Christina Rossetti: Poems

Subverting Romance and Sexuality in "Goblin Market" and "No, Thank You, John" 12th Grade

In Literary Theory: The Basics, H. Bertens asserts that even in the works of culturally and sexually liberal male writers such as D.H Lawrence and Henry Miller, male characters are “denigrating, exploitative, and repressive in their relations with women.” In the poems Goblin Market and No, Thank You, John, Christina Rossetti subverts the idea that female characters must remain submissive and resigned to accept conventional heterosexual, male-dominated relationships which were promoted in patriarchal Victorian society, and should instead embrace independence, sisterhood and homosexuality. Rossetti’s work provides a literary space for platonic, romantic and even sexual female relationships to thrive, and this serves to empower females as a whole.

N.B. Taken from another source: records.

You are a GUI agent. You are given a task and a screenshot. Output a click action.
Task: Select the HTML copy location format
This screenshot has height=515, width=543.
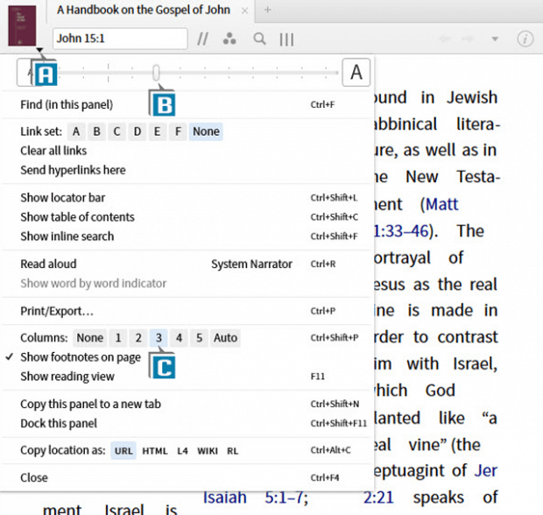point(154,450)
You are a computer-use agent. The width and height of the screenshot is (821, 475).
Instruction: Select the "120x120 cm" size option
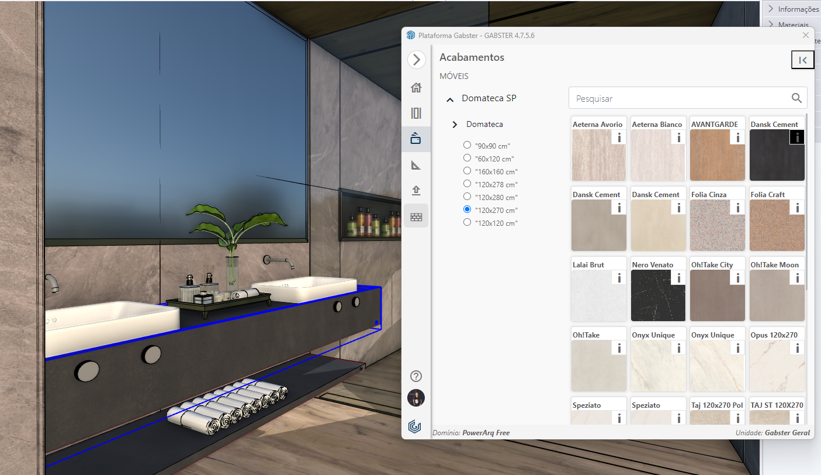tap(467, 222)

By bringing her female characters’ avoidance and outright rejection of male advances to the forefront of her poetry, as well as presenting male characters’ pursuit of women as perverse and predatory, Rossetti brazenly shuns conventional heterosexual relationships. Both Lizzie and Laura in Goblin Market do this at the beginning of the poem when the goblin men try to entice them: "We must not look at goblin men/We must not buy their fruits." The repetition of “must not” implies a sense of...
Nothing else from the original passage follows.